Apply and you could win up to NZ$25,000 in cash and mentorship support to further your research.  The Challenge is open to individuals and teams living in New Zealand, Australia and the Pacific Islands (including the Philippines). 

Full Applications will be open from November 2023 – 25 February 2024 for a chance to be short-listed for the finals. Three finalists will be invited to compete for the grand prize awards for each category.  

The Challenge

Using satellite data, in combination with other data sources, help develop scientific methods to identify target areas of methane emissions on Earth.

Methane is a strong greenhouse gas, and the monitoring and control of methane emissions is a vital component of efforts to reduce and mitigate the effects of climate change.

Strong methane emissions primarily occur from leaks from petrochemical extraction and industrial processing operations. But globally, the challenge is to identify methane emissions from weaker sources such as livestock and agriculture operations, landfills, and natural emissions from sources including wetlands and coastal areas.

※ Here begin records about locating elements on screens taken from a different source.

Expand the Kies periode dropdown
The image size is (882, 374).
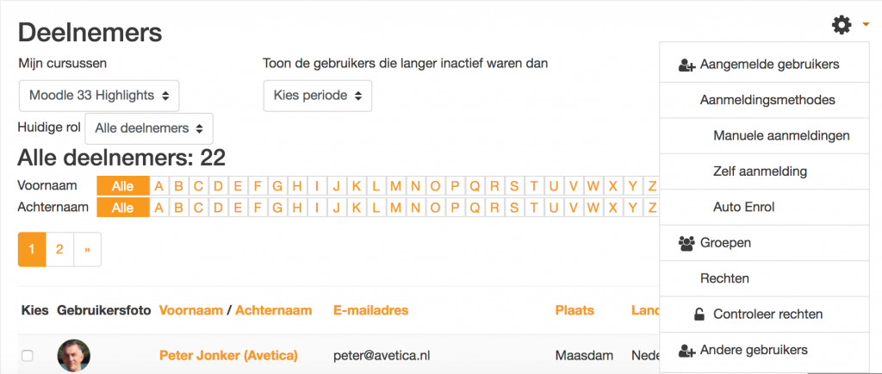click(318, 96)
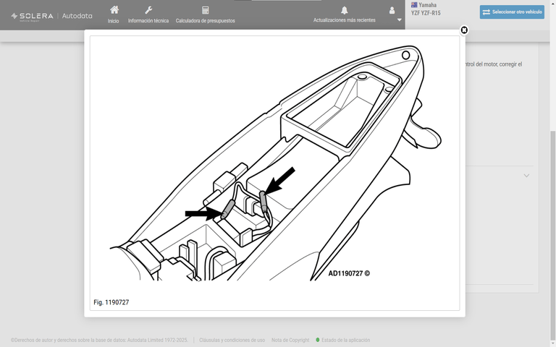Expand the collapsed section chevron on right

click(x=526, y=176)
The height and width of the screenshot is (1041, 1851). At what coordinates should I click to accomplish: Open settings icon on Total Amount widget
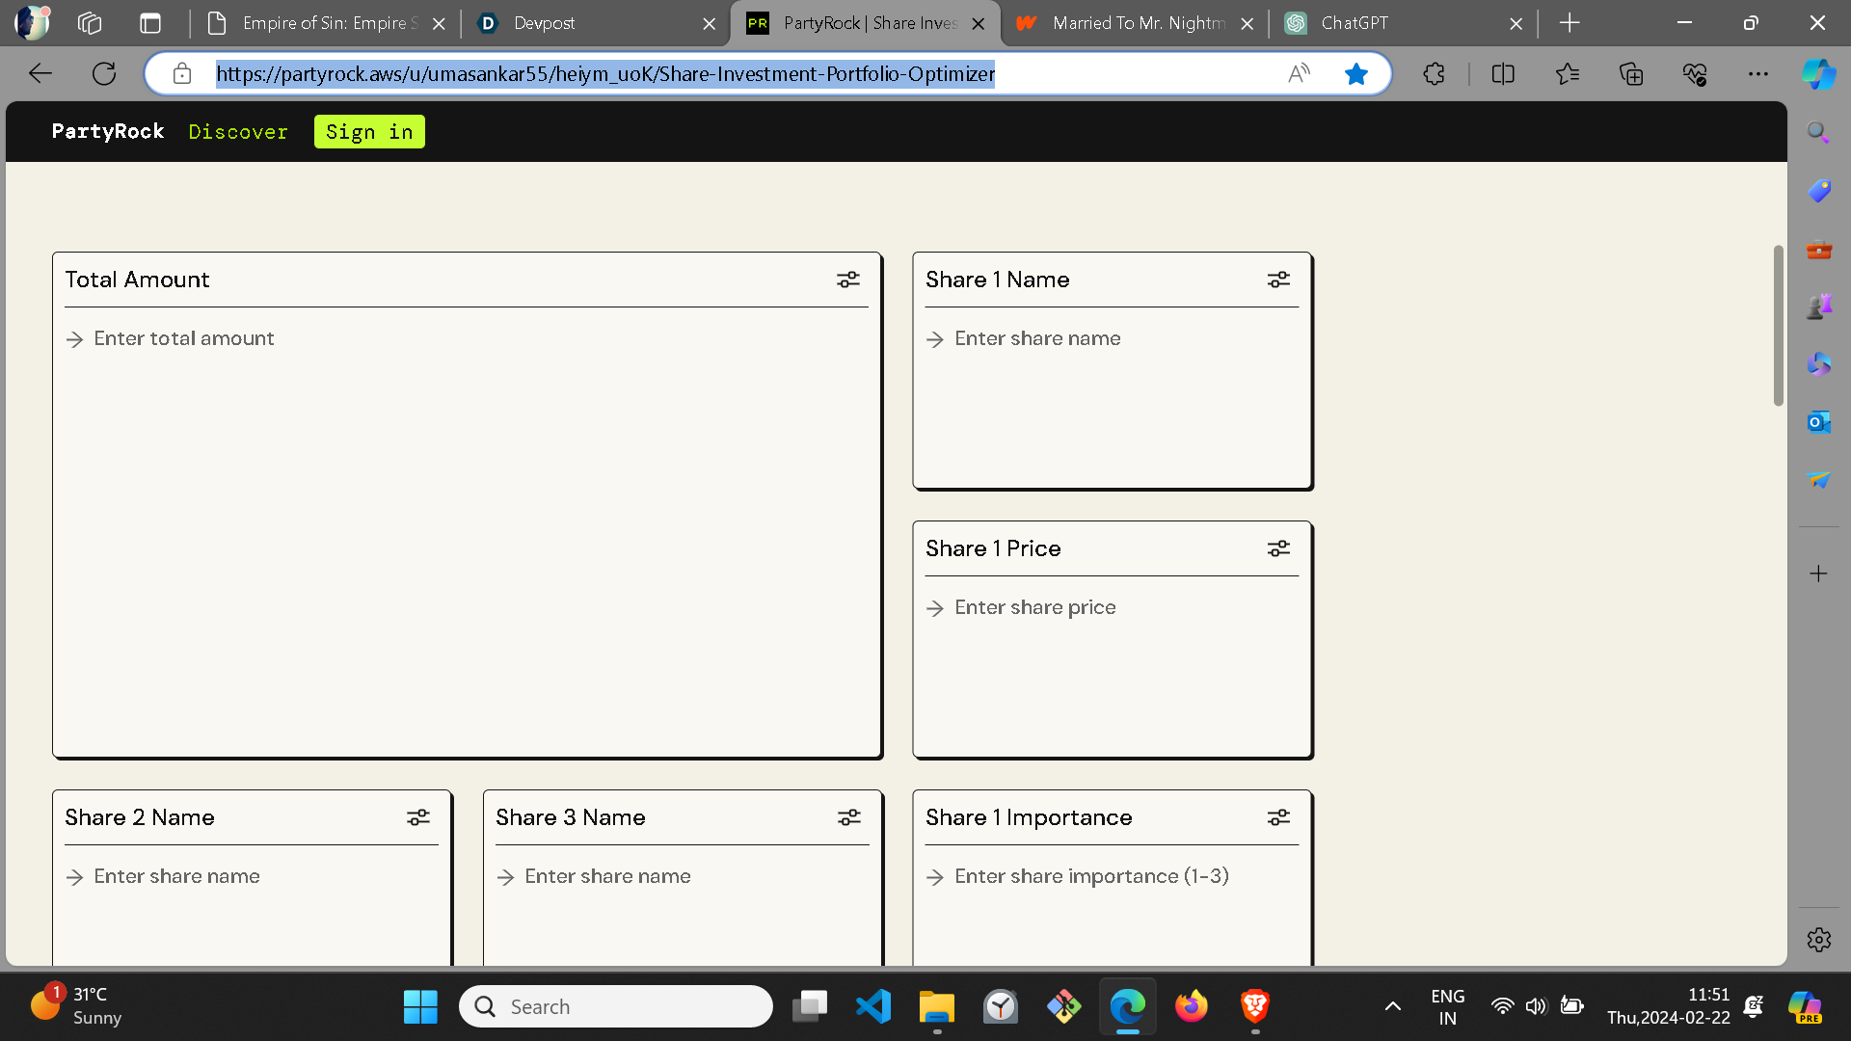pyautogui.click(x=848, y=280)
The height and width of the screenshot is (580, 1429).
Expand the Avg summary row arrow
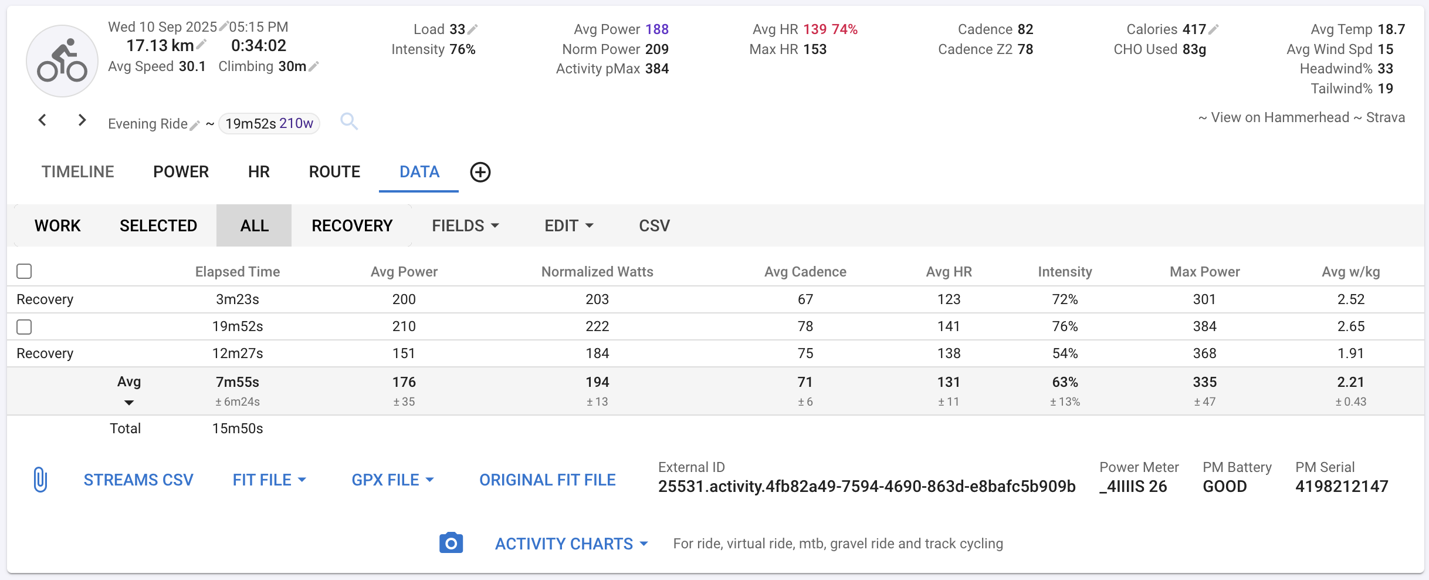coord(129,403)
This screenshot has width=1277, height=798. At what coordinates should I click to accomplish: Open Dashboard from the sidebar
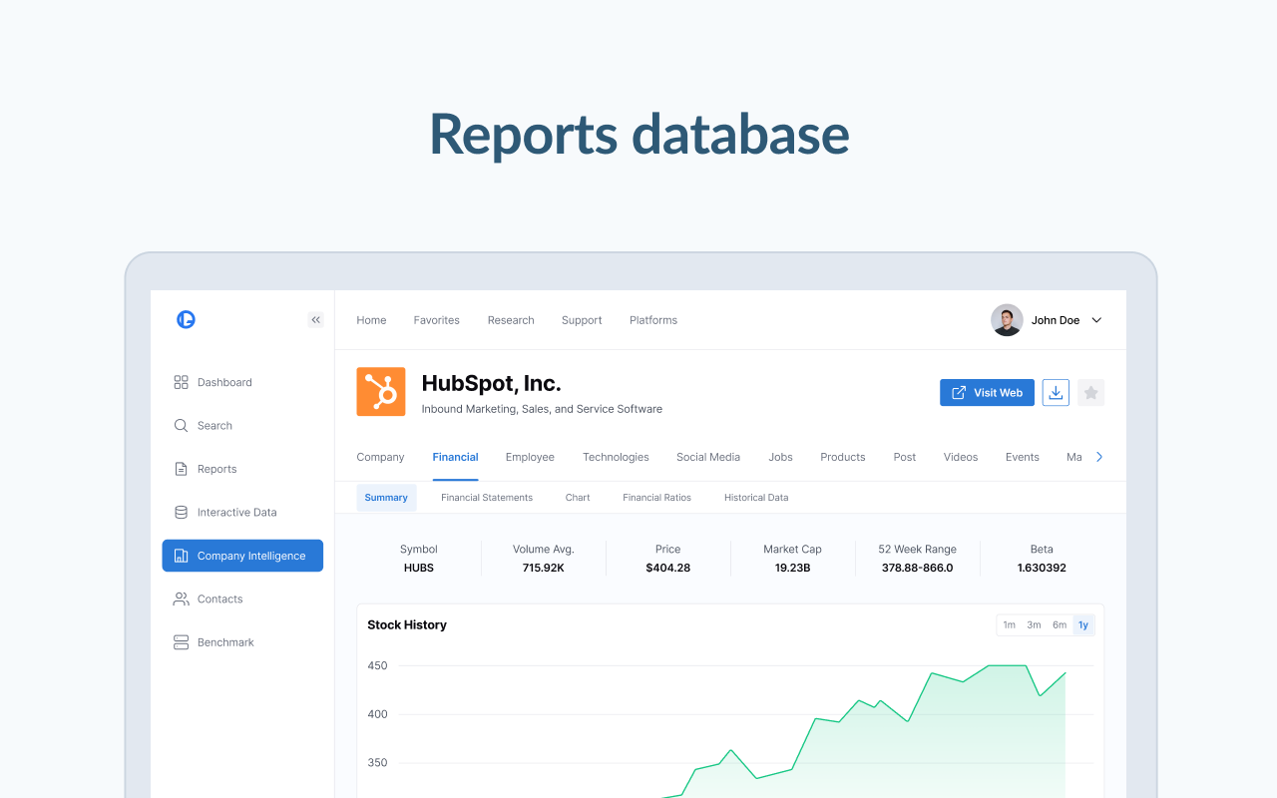(x=224, y=382)
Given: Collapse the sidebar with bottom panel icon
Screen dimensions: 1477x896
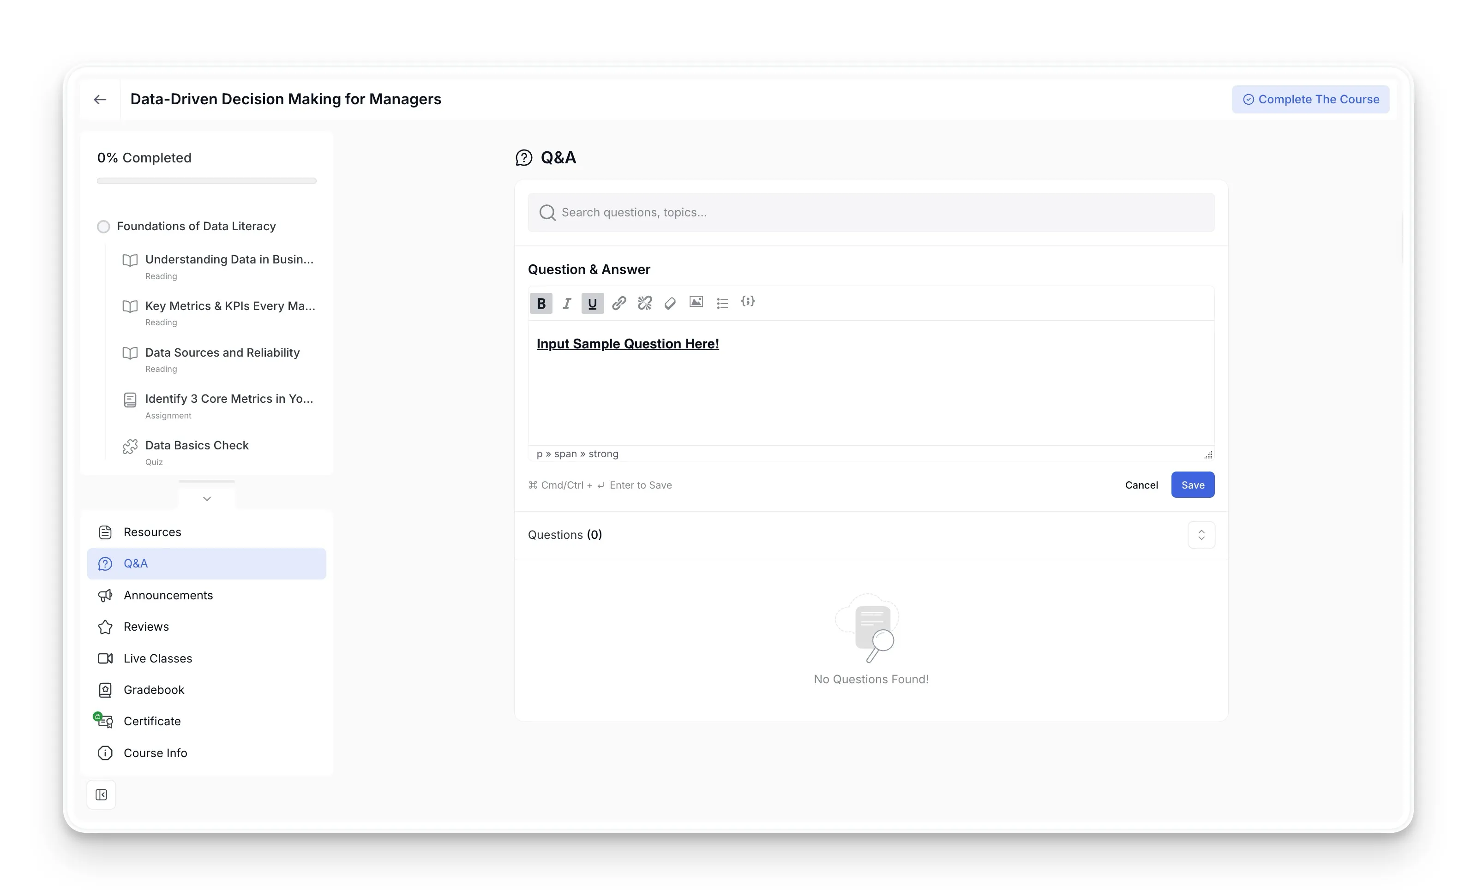Looking at the screenshot, I should point(101,795).
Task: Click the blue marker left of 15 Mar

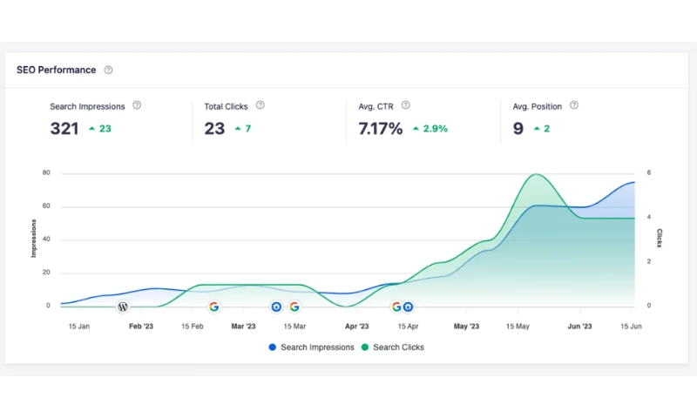Action: 276,307
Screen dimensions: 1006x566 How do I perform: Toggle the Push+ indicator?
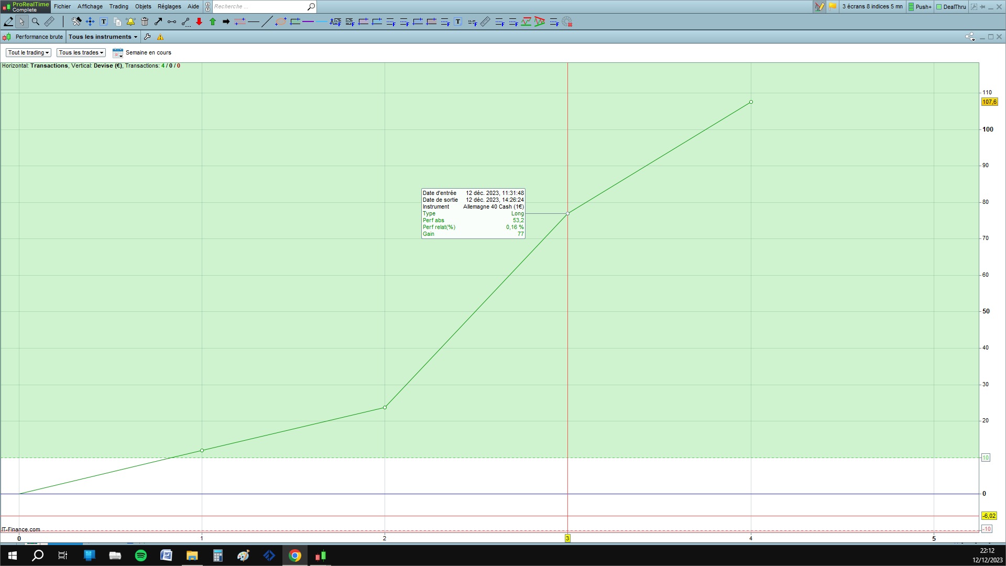pyautogui.click(x=920, y=7)
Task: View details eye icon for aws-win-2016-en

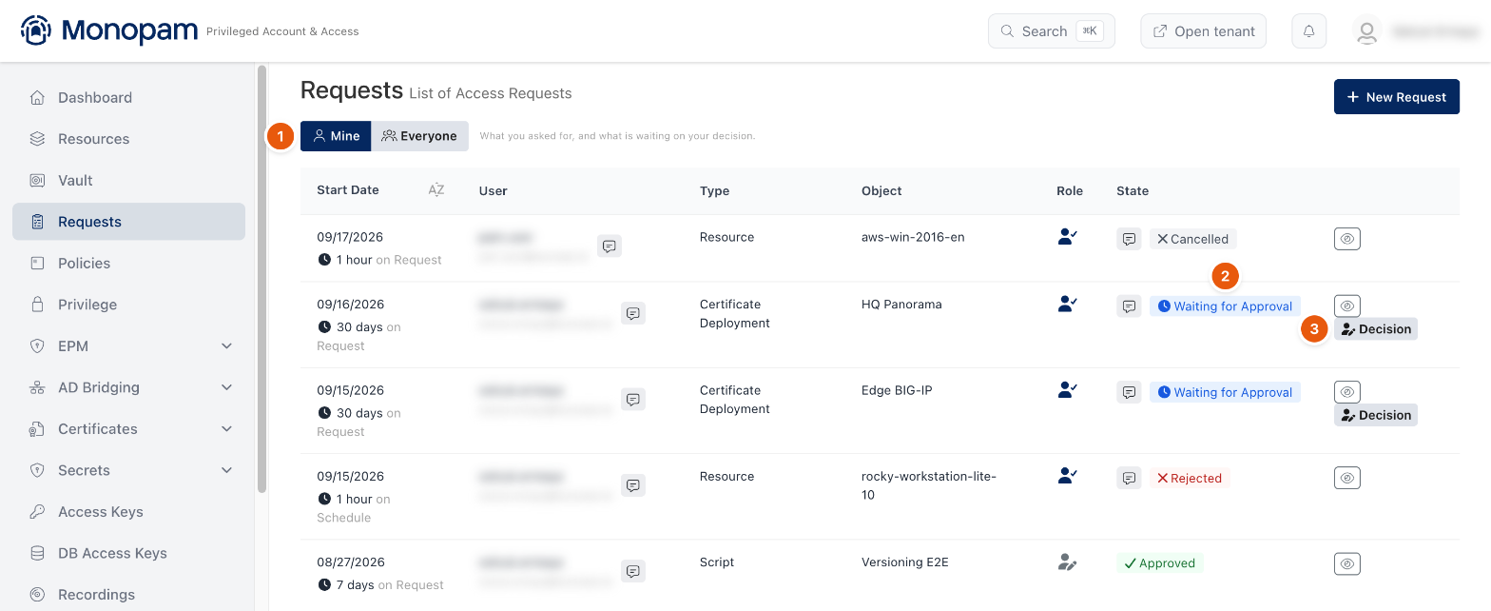Action: coord(1346,239)
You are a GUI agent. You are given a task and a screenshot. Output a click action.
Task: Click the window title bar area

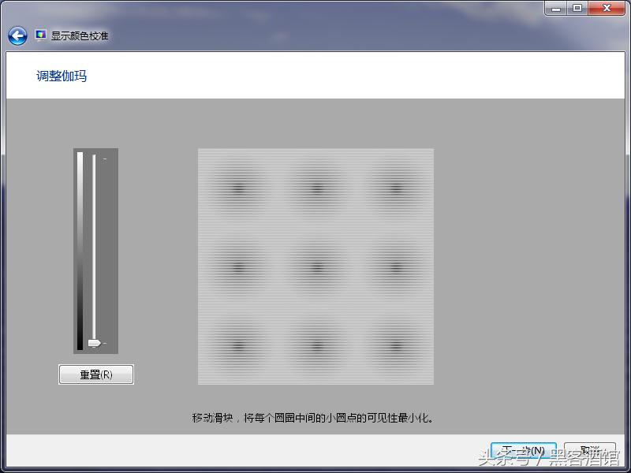click(x=316, y=8)
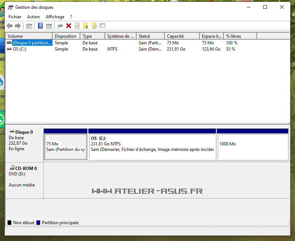Click the magnifier search icon in the toolbar
This screenshot has width=295, height=241.
[94, 26]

Methane monitoring from space currently uses the Sentinel 5P spacecraft (at low spatial resolution) as well as recent results from GHGsat, Sentinel 2, and the EMIT instrument.

These sensors have picked up strong methane emissions, but the next challenge is to identify target locations to detect sources of weaker methane emissions. Target areas are needed in preparation for the launch of MethaneSAT (jointly sponsored by the US Environmental Defence Fund and the New Zealand government).

To fully account for global methane emissions, which areas should be targeted for the different types of sources? Are there other satellite sensors which can be applied to the problem of identifying these target areas, or detecting the weaker methane emissions? Are there specific areas that will offer advantages for calibration?

This challenge invites teams to develop tools to help in the global effort to monitor and control methane emissions, and directly contribute to the fight against climate change.


University/Startup and High School Levels

The Prize

University/Startup Level       
Grand Prize:     $25,000 NZD plus 6 months SpaceBase mentorship (online) 

Finalists:     $2,500 NZD 

High School Level       

Grand Prize:     $8,000 NZD

Finalists:     $1,000 NZD


Challenge Timeline

Initial Proposal Deadline:  31 August 2023 (Submissions open 18 May 2023)

Online Research Incubator:  October 2023 – February 2024 (Dec/Jan Break)

Final Application Deadline:  25 February 2024

Final Pitch and Awards Event:  15 March 2024 (Auckland,TBC)

For Inquiries – contact us at [email protected]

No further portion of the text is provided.